Japanese artist Yayoi Kusama was almost born among plants. As a child, she walked through her grandfather’s vast nursery, where she saw her first pumpkins, which were to become emblematic of her work.
The New York Botanical Garden, more than 100 hectares in the heart of the Bronx, has therefore long dreamed of paying tribute to this 92-year-old plastic artist, whose works now known around the world are approaching auction records for one year. living artist woman.
After several years of work, everything was ready to inaugurate a major exhibition in spring 2020, explains Karen Daubmann, vice-president of the Garden for exhibitions.
But the pandemic has postponed everything for a year, and the exhibition “Kusama: Cosmic Nature” does not finally open its doors until this Saturday, contributing to the gradual resumption of New York cultural life.
“It’s more than big pumpkins and big flowers, it’s really a look at the life of an incredible artist (…) and her roots in nature”, says Karen Daubmann.

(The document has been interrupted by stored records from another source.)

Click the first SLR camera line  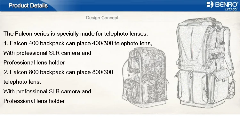point(47,53)
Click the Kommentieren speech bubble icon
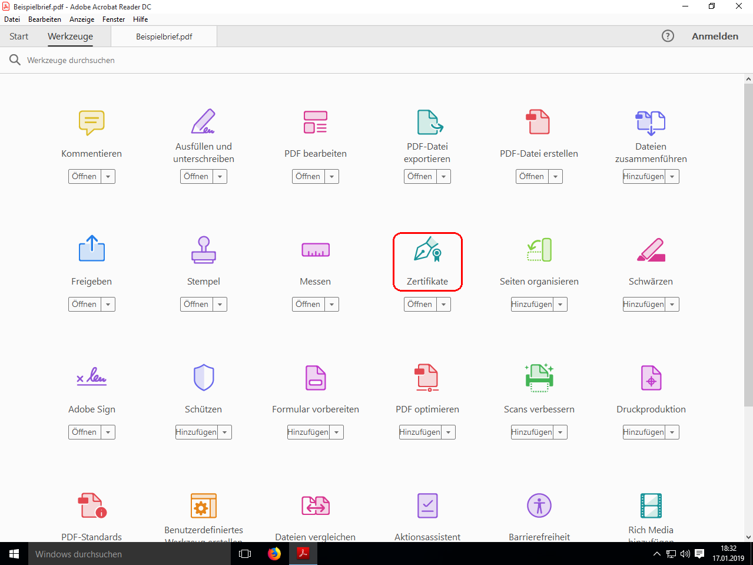This screenshot has height=565, width=753. 91,123
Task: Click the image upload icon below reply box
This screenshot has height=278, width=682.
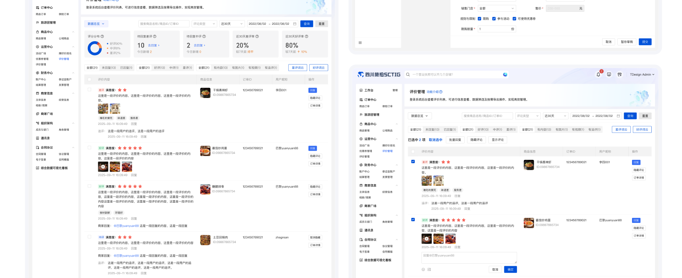Action: coord(429,270)
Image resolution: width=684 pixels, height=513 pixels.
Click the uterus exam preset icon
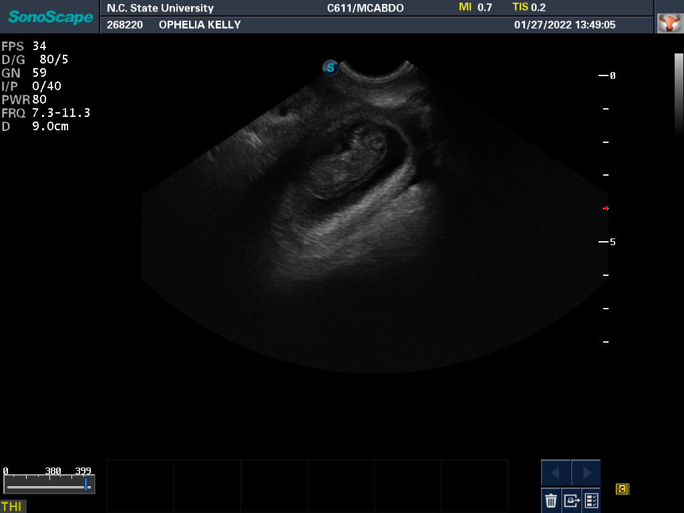[668, 23]
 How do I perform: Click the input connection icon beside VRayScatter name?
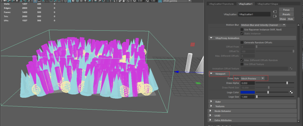coord(275,12)
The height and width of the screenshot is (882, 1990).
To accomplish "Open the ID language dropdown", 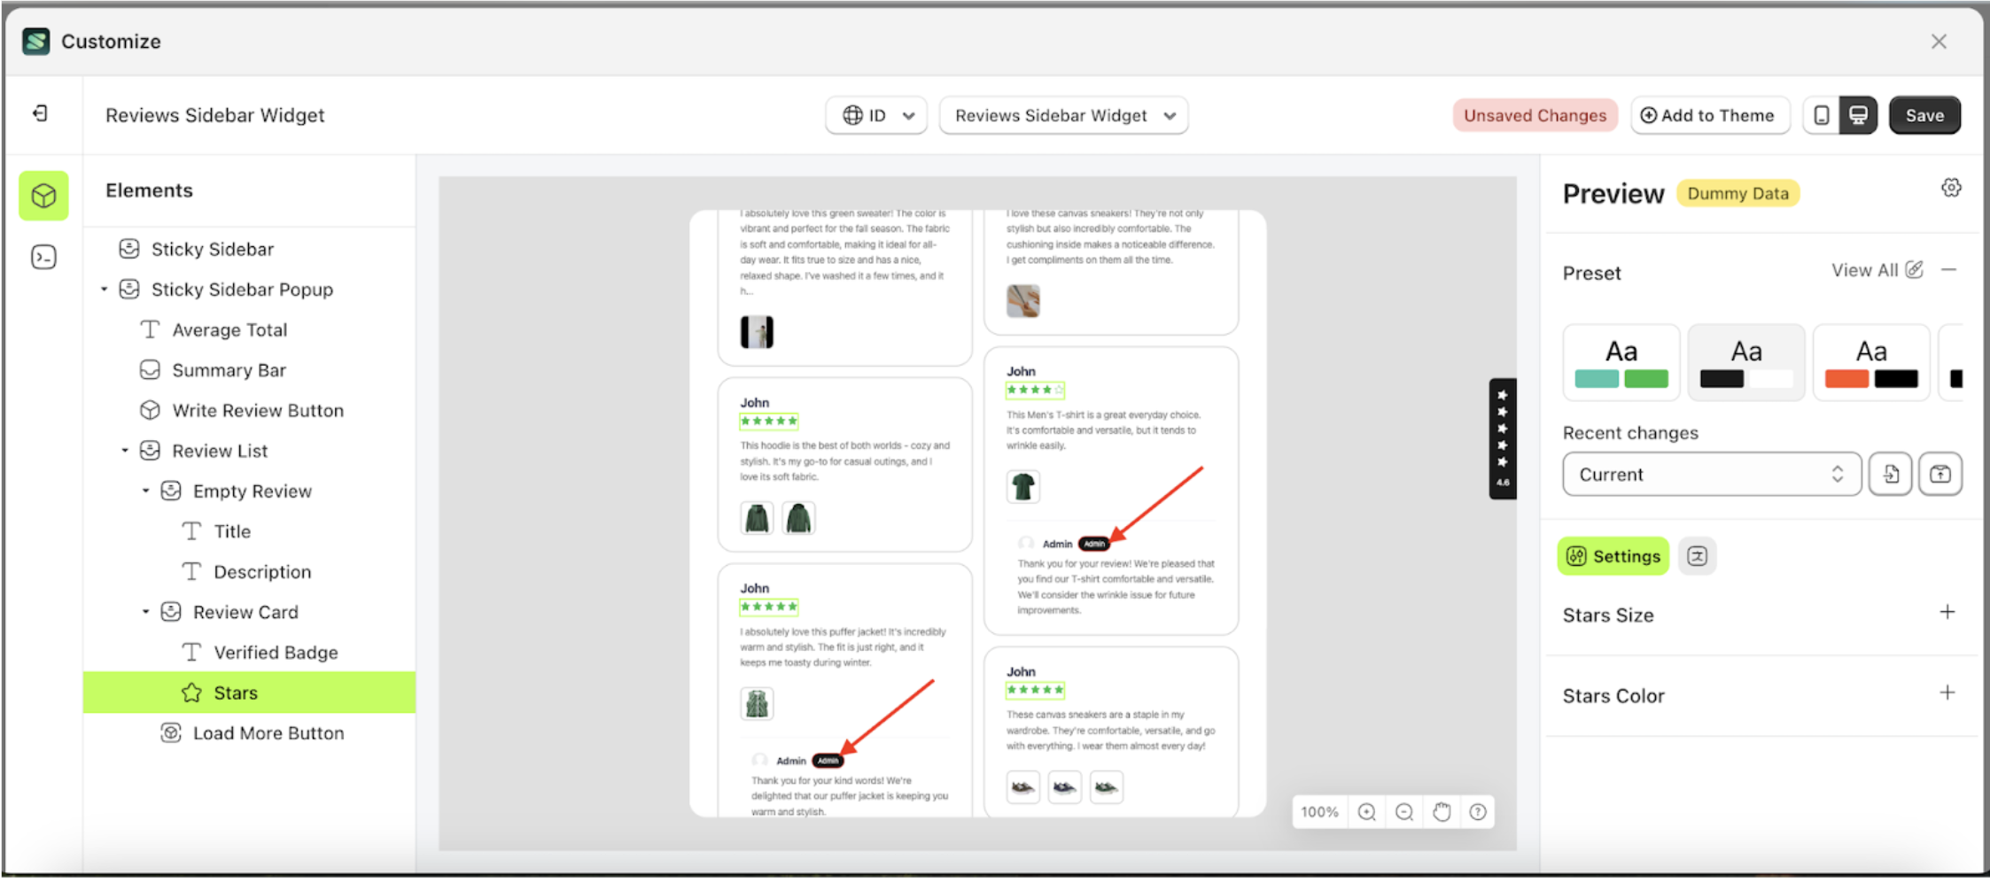I will click(876, 115).
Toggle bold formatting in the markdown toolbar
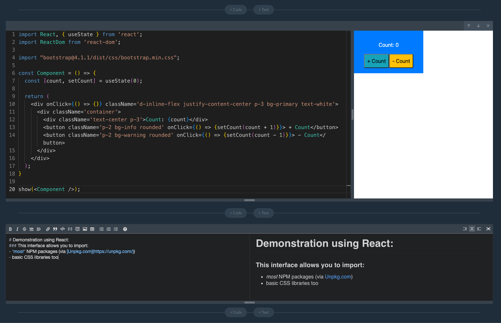 point(10,229)
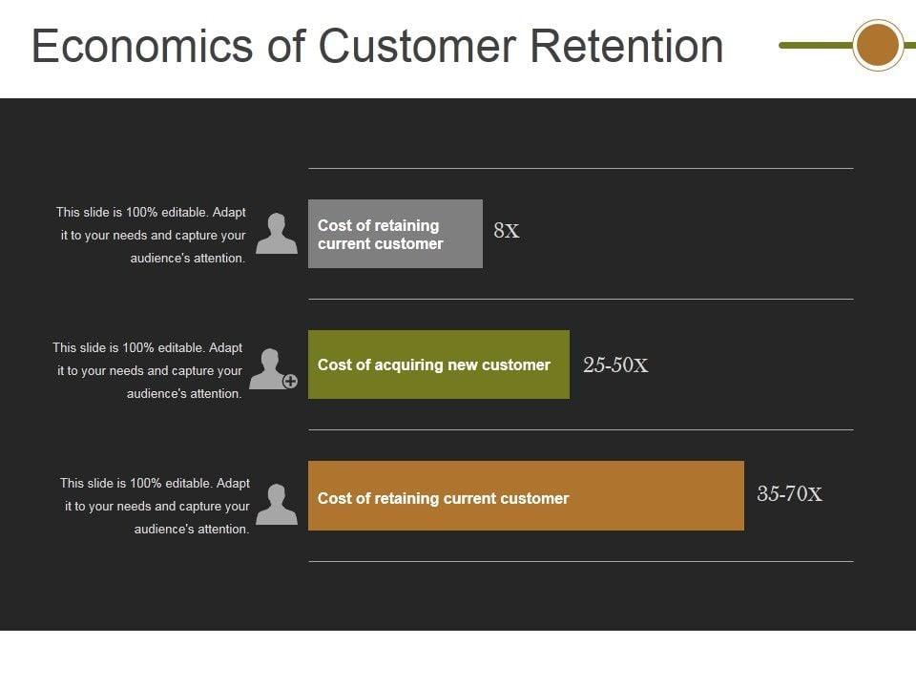The height and width of the screenshot is (687, 916).
Task: Select the orange circle next to the title
Action: point(877,45)
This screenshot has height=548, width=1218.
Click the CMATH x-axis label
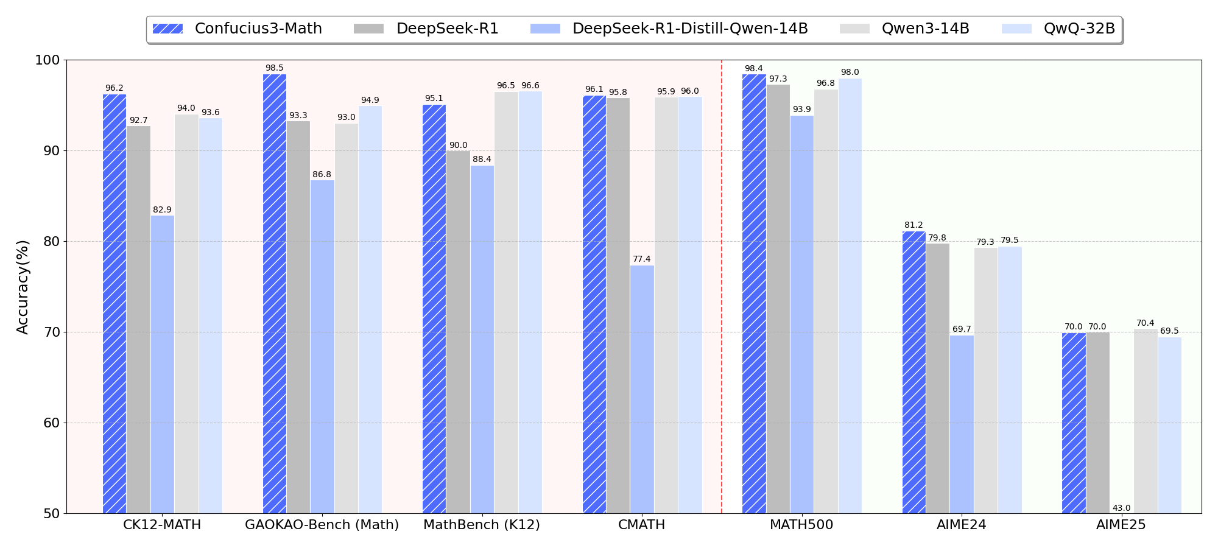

From his first drawings of flowers and leaves, to his more recent series called “My Eternal Soul”, the exhibition traces his artistic progression through plants, a permanent source of inspiration and self-analysis, according to Mika Yoshitake, guest curator for the exhibition. As evidenced by a “Self-portrait”, which strangely resembles the blackened heart of a sunflower flower.
“She grew up with fields of flowers, peonies, zinnias, pumpkins,” Ms. Yoshitake says. “Going through them with his grandfather, these are his first memories”.
The rest will be more tormented, made of artistic talents thwarted in adolescence by his parents, then more than 15 years of immigration to the United States, mainly to New York. Admirer of Georgia O’Keeffe, Yayoi Kusama struggles to establish herself in a still very masculine art world and a post-war America where anti-Japanese discrimination is rife.
But for this avant-garde whose art is inseparable from periods of hallucinations and mental disorders, nature is also a world of colors and joy, like her “Dancing Pumpkin”, a giant sculpture created especially for the Bronx exhibition.
The “tentacles” of this pumpkin are covered with polka-dot patterns characteristic of Yayoi Kusama’s work. Symbols of “sun and energy”, according to Ms. Yoshitake, they have helped make this nonagenarian one of the most “Instagrammable” artists on the planet.
Karen Daubmann hopes that the exhibition, “full of color and cheerfulness”, will break attendance records, as was the case for other Kusama exhibitions before the pandemic, notably at the Cleveland Museum of Art, in 2019.
In view of the photos uploaded by the first visitors, its success, on social networks at least, seems assured.
Polka dot patterns, mesh, flowers, bright colors, the recurring themes of some 75 years of career are there. Just like the reflective steel balls of the “Narcissus Garden”, which roll slowly with the New York wind, 55 years after having been installed for the first time, without authorization, at the Venice Biennale.
Yayoi Kusama – who lives since 1977, voluntarily, in a psychiatric establishment in Tokyo – will not come in person to see this exhibition, scheduled to end on October 31st.
If she continues to paint on a daily basis – in particular to feed the series “My Eternal Soul”, some of whose paintings are exhibited in the Bronx – she is in a wheelchair and hardly ever leaves her home, underlines Mika Yoshitake.